Grandma’s No-Fail Pie Crust Recipe
This recipe yields a flaky, tender, and reliable No-Fail Pie Crust. The key to success is keeping the unsalted butter and ice water very cold, which ensures a light and delicate crust texture.
Ingredients:
Ingredient | Quantity |
All-purpose flour | 2 1/2 cups |
Unsalted butter (chilled and cubed) | 1 cup |
Salt | 1 teaspoon |
Sugar (optional) | 1 teaspoon |
Ice water | 1/4 to 1/2 cup |
How To Make Grandma’s No-Fail Pie Crust:
- Step 1: Combine Dry Ingredients: In a large bowl, whisk together the flour, 1 teaspoon salt, and 1 teaspoon sugar (if using).
- Step 2: Cut in Butter: Add the chilled, cubed butter to the dry ingredients.
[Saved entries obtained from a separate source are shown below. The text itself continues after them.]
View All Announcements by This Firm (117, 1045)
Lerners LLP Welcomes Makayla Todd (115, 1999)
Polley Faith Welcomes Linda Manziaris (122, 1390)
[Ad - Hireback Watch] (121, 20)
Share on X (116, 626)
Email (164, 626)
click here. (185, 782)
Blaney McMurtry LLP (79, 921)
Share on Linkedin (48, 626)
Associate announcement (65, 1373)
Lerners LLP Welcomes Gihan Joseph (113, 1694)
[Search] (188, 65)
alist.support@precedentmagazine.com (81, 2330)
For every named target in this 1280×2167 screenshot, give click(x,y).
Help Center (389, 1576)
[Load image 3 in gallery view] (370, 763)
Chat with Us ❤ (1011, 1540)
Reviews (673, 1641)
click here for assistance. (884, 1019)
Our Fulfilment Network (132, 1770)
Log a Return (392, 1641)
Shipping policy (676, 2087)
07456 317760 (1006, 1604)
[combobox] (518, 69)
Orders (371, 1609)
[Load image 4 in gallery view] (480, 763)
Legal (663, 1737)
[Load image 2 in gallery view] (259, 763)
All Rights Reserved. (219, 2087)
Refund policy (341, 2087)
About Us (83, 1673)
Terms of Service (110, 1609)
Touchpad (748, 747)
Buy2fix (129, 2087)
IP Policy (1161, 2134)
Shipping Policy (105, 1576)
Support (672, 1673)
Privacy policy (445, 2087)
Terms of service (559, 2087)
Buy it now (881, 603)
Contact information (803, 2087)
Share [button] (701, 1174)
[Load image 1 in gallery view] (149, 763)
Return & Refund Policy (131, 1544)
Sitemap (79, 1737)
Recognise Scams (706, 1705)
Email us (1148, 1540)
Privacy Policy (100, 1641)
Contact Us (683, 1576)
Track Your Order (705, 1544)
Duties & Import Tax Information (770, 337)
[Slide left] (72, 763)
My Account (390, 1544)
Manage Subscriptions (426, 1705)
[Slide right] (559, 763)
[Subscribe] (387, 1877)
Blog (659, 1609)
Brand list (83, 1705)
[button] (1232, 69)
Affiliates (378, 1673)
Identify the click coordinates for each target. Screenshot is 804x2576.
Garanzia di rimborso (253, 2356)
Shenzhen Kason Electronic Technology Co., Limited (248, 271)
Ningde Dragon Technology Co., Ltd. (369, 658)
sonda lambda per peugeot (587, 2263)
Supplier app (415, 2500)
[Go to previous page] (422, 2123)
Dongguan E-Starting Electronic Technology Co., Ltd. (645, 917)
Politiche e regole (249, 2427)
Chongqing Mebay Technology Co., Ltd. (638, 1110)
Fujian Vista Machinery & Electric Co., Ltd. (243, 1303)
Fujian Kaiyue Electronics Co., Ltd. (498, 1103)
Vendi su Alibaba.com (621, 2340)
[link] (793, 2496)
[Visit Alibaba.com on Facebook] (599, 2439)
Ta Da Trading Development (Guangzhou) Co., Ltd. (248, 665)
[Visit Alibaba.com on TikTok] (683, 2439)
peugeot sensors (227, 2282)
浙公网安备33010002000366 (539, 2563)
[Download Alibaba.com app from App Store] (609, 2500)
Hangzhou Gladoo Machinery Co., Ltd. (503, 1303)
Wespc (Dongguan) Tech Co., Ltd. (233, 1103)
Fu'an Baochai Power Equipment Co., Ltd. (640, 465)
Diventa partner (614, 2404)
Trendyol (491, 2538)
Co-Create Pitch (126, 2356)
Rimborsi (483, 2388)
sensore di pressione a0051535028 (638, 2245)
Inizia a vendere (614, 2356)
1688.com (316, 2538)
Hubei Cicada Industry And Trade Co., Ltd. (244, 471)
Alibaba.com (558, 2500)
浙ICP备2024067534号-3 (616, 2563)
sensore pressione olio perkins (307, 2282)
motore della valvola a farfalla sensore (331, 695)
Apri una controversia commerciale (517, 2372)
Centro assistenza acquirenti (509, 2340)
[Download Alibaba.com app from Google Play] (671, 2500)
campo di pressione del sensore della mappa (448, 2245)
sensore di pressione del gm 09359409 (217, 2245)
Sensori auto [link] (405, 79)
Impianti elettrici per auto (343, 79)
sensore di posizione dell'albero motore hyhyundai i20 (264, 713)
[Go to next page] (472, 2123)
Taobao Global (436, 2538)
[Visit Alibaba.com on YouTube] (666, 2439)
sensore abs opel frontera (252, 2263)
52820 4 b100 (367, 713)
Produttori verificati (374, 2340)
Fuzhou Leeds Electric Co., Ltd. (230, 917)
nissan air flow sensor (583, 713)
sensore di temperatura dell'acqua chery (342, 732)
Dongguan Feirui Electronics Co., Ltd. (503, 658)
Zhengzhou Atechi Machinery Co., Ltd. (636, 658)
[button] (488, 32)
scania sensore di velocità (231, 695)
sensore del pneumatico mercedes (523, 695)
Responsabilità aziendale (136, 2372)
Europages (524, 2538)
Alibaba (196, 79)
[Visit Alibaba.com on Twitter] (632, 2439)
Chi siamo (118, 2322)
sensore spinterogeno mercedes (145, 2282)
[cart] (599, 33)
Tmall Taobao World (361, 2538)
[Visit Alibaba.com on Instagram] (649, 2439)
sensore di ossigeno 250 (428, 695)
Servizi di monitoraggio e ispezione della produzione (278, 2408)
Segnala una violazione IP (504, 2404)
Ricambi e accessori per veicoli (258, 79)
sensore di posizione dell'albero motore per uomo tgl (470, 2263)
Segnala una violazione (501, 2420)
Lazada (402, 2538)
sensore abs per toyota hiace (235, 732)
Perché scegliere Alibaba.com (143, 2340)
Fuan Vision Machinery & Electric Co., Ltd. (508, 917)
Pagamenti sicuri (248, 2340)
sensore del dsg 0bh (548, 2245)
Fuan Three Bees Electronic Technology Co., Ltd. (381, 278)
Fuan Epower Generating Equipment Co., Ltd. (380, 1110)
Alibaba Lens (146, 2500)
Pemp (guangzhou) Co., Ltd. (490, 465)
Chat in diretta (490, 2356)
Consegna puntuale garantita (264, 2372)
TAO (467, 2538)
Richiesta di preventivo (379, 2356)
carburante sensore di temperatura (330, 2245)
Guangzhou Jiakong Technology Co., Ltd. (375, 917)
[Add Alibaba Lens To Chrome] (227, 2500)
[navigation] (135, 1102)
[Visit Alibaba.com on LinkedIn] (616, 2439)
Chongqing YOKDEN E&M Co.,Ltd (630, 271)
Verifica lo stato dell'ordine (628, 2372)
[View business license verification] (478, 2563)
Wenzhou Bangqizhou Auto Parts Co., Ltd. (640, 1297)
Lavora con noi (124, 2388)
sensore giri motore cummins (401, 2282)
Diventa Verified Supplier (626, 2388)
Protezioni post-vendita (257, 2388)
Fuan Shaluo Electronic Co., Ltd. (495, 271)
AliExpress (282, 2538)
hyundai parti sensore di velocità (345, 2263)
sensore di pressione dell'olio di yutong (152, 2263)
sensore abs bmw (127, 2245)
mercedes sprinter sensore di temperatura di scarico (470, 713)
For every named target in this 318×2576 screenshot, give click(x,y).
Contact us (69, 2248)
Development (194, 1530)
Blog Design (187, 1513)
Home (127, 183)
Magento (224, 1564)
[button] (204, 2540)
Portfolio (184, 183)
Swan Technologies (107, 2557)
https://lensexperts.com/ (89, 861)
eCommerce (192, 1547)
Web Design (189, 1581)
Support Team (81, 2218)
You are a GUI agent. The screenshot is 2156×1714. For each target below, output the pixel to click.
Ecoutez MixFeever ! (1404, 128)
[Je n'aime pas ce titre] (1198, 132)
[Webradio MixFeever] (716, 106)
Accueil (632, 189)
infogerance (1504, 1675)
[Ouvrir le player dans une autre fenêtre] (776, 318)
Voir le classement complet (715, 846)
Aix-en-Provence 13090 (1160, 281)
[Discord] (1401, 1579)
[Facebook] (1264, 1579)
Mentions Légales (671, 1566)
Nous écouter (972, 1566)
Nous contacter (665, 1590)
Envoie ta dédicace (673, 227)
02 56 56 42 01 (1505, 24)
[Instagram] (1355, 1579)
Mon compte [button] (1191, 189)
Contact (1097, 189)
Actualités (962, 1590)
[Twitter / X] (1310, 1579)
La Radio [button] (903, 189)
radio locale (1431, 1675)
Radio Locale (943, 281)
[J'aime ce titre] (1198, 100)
Cut the butter into the flour mixture using a pastry cutter, two knives, or your fingertips until it resembles coarse crumbs with pea-sized pieces of butter throughout.
- Step 3: Add Ice Water: Gradually add the ice water, a tablespoon at a time, mixing gently with a fork or spatula until the dough just starts to come together. Avoid adding too much water; the dough should still look a little shaggy.
- Step 4: Form Dough and Chill: Turn the dough onto a lightly floured surface and quickly form it into a ball. Divide the dough in half, flatten each half into a disc, and wrap tightly in plastic wrap. Chill in the refrigerator for at least 1 hour (or up to 2 days).
- Step 5: Roll Out Dough: On a floured surface, roll out one dough disc into a circle about 1/8-inch thick. Carefully transfer the dough to your pie dish, pressing it gently into the bottom and sides. Trim any excess dough, leaving about a 1-inch overhang, and crimp the edges as desired.
- Step 6: Chill Again: For best results, place the prepared pie crust (either empty or filled) back in the refrigerator for another 15-20 minutes before baking or filling. This helps the crust hold its shape.